DESCRIPTION OF THE TASK:
Can you give these records again with "Commits" switched to "History" and everything else unchanged, leaving out the pictures?

EXERCISE DATA:

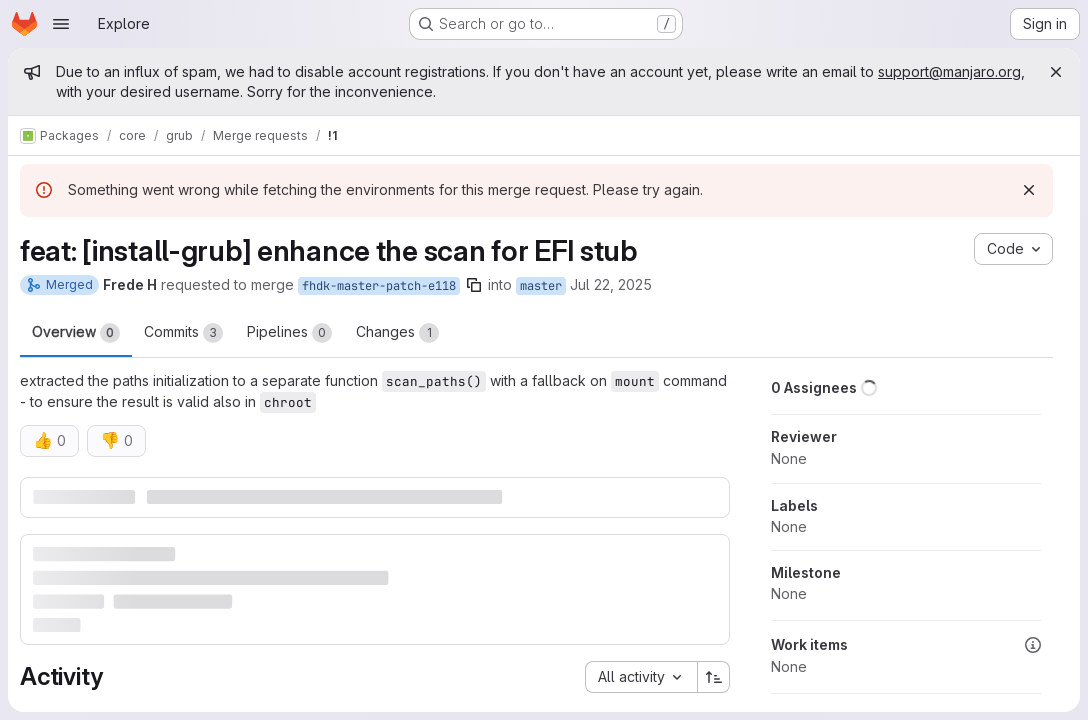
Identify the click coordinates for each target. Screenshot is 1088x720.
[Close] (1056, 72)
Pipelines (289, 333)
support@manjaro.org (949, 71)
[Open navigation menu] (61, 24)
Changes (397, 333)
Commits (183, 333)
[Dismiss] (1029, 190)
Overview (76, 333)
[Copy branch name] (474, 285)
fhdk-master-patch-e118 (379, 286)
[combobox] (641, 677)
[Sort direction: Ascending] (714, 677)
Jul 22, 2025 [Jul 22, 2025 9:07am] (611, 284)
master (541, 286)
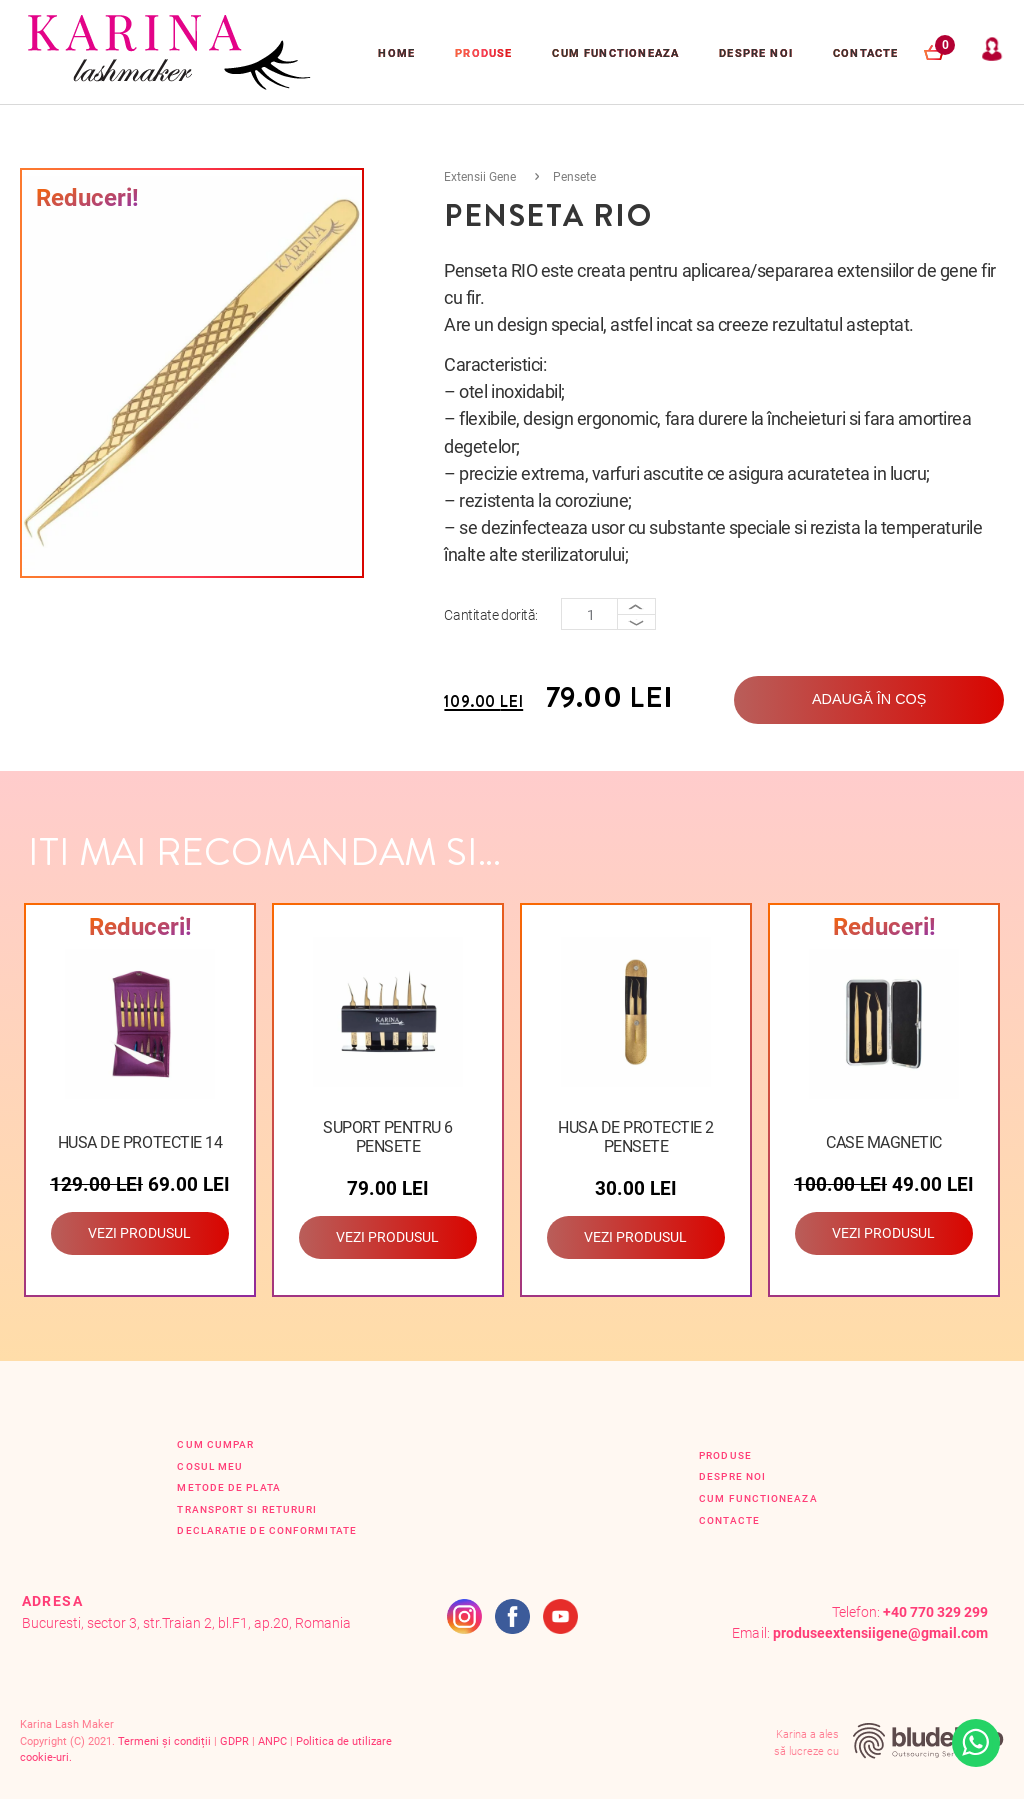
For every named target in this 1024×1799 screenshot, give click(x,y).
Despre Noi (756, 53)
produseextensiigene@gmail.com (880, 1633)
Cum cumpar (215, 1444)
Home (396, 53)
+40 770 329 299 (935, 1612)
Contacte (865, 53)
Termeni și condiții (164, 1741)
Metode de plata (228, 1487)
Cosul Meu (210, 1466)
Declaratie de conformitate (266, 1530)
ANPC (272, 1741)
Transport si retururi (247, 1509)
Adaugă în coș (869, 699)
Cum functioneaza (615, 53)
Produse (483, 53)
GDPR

SOLUTION TO THIS EXERCISE:
Identify the click coordinates for each target. Screenshot is 1088x720.
[Close] (1056, 72)
Pipelines (289, 333)
support@manjaro.org (949, 71)
[Open navigation menu] (61, 24)
Changes (397, 333)
History (183, 333)
[Dismiss] (1029, 190)
Overview (76, 333)
[Copy branch name] (474, 285)
fhdk-master-patch-e118 (379, 286)
[combobox] (641, 677)
[Sort direction: Ascending] (714, 677)
Jul 22, 2025 [Jul 22, 2025 9:07am] (611, 284)
master (541, 286)
For every named target in this 1024×1799 screenshot, give click(x,y).
Despre Noi (756, 53)
produseextensiigene@gmail.com (880, 1633)
Cum cumpar (215, 1444)
Home (396, 53)
+40 770 329 299 (935, 1612)
Contacte (865, 53)
Termeni și condiții (164, 1741)
Metode de plata (228, 1487)
Cosul Meu (210, 1466)
Declaratie de conformitate (266, 1530)
ANPC (272, 1741)
Transport si retururi (247, 1509)
Adaugă în coș (869, 699)
Cum functioneaza (615, 53)
Produse (483, 53)
GDPR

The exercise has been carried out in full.